Requirement »
State how many lines in the material hold the string "computer"; nothing besides that number is expected.

************

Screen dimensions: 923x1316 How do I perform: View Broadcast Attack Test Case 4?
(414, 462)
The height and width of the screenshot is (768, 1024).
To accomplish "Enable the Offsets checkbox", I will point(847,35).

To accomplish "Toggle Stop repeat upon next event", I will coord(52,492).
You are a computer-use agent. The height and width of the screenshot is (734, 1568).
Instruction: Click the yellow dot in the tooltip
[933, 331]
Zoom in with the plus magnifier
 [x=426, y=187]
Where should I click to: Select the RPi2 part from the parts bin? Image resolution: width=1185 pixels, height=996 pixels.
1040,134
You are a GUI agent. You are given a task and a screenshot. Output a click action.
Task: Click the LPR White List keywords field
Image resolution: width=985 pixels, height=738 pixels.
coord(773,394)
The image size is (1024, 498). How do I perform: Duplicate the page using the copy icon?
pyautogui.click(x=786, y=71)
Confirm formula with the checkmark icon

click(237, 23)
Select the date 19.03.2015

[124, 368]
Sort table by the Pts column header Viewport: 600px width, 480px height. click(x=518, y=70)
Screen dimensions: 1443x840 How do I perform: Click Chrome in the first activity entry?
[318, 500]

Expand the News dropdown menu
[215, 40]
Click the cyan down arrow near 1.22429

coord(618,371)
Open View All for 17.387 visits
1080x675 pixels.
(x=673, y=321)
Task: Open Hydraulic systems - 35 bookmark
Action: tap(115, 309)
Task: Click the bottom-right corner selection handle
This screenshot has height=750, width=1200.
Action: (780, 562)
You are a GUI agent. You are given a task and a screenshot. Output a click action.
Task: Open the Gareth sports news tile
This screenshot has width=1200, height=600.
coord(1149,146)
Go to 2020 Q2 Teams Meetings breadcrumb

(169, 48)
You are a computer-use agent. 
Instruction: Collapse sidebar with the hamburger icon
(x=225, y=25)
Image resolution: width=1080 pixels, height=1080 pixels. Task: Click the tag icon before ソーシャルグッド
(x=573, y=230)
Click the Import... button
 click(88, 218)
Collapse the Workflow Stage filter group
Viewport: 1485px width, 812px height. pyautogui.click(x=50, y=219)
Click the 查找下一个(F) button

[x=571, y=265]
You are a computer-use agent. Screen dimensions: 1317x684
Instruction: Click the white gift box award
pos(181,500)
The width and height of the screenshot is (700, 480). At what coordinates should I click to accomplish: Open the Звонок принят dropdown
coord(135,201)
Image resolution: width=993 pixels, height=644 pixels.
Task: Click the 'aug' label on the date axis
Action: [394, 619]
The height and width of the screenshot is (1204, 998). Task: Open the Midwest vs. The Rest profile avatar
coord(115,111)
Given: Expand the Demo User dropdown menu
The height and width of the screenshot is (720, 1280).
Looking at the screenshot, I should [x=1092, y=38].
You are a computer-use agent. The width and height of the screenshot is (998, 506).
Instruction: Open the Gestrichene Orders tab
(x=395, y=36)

************

Response for this exercise »
4